To use these programs in the probability calculus, we must figure out how to convert a Python program into a more convenient mathematical object - say, a probability distribution.

Suppose I want to know the combined probability that the sequence observed will be RWWRR, according to program 2 above.  Program 2 does not have a direct faculty for returning the joint or combined probability of a sequence, but it is easy to extract anyway.  First, I ask what probability program 2 assigns to observing R, given that no balls have been observed.  Program 2 replies "1/2".  Then I ask the probability that the next ball is R, given that one red ball has been observed; program 2 replies "2/3".  The second ball is actually white, so the joint probability so far is 1/2 * 1/3 = 1/6.  Next I ask for the probability that the third ball is red, given that the previous observation is RW; this is summarized as "one red and one white ball", and the answer is 1/2.  The third ball is white, so the joint probability for RWW is 1/12.  For the fourth ball, given the previous observation RWW, the probability of redness is 2/5, and the joint probability goes to 1/30.  We can write this as p(RWWR|RWW) = 2/5, which means that if the sequence so far is RWW, the probability assigned by program 2 to the sequence continuing with R and forming RWWR equals 2/5.  And then p(RWWRR|RWWR) = 1/2, and the combined probability is 1/60.

We can do this with every possible sequence of ten balls, and end up with a table of 1024 entries.  This table of 1024 entries constitutes a probability distribution over sequences of observations of length 10, and it says everything the Python program had to say (about 10 or fewer observations, anyway).  Suppose I have only this probability table, and I want to know the probability that the third ball is red, given that the first two balls drawn were white.  I need only sum over the probability of all entries beginning with WWR, and divide by the probability of all entries beginning with WW.

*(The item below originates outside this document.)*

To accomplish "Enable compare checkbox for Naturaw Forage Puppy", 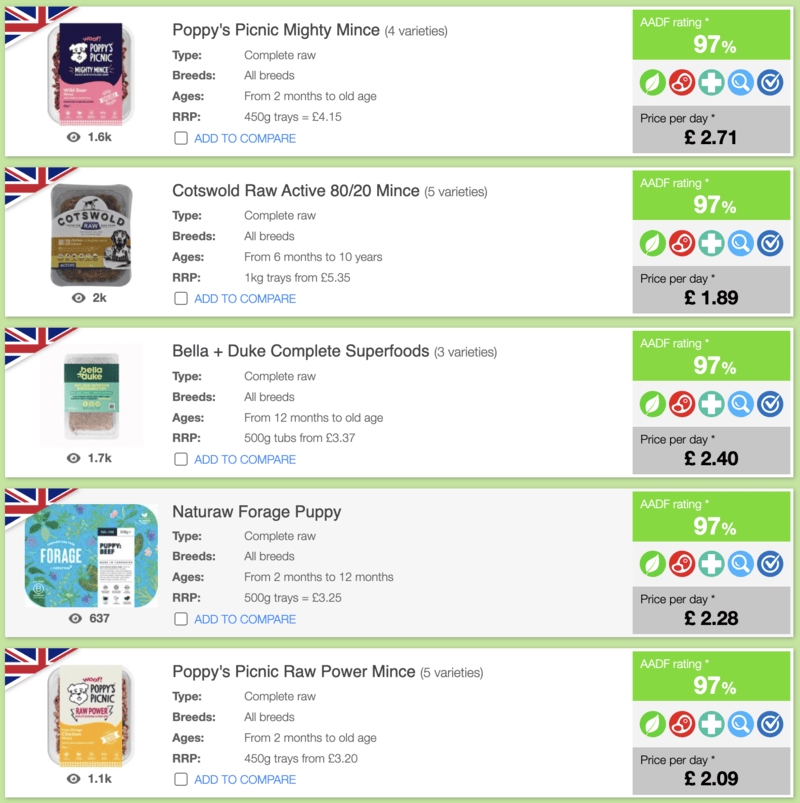I will 181,619.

We have thus transformed a program that computes the probability of future events given past experiences, into a probability distribution over sequences of observations.

You wouldn't want to do this in real life, because the Python program is ever so much more compact than a table with 1024 entries.  The point is not that we can turn an efficient and compact computer program into a bigger and less efficient giant lookup table; the point is that we can view an inductive learner as a mathematical object, a distribution over sequences, which readily fits into standard probability calculus.  We can take a computer program that reasons from experience and think about it using probability theory.

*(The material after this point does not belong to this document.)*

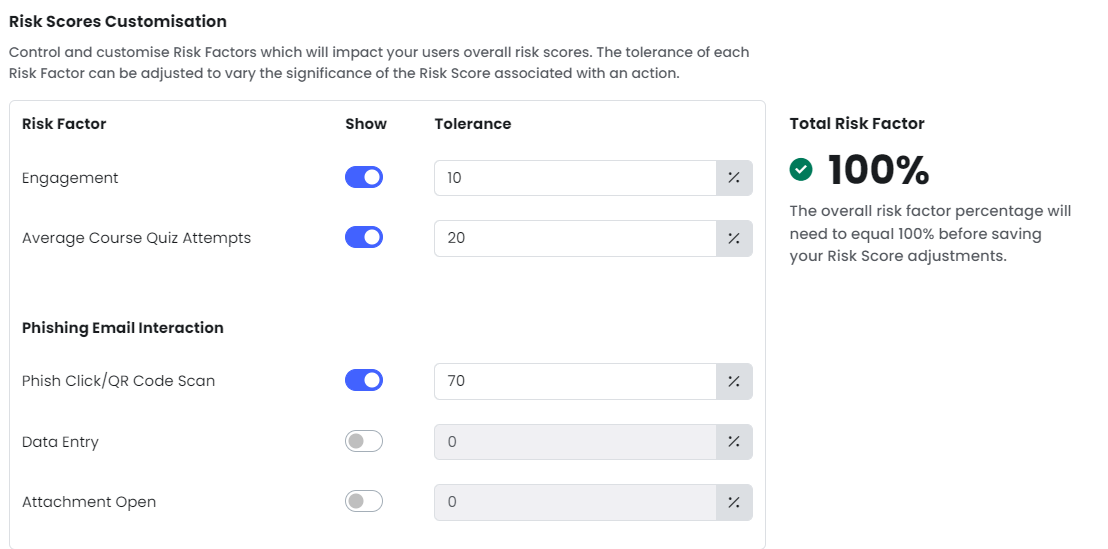Click percent icon for Average Course Quiz Attempts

Why might this be convenient?  Say that I'm not sure which of these three scenarios best describes the urn - I think it's about equally likely that each of the three cases holds true.  How should I reason from my actual observations of the urn?  If you think about the problem from the perspective of constructing a computer program that imitates my inferences, it looks complicated - we have to juggle the relative probabilities of each hypothesis, and also the probabilities within each hypothesis.  If you think about it from the perspective of probability theory, the obvious thing to do is to add up all three distributions with weightings of 1/3 apiece, yielding a new distribution (which is in fact correct).  Then the task is just to turn this new distribution into a computer program, which turns out not to be difficult.

So that is what a prior really is - a mathematical object that represents all of your starting information plus the way you learn from experience.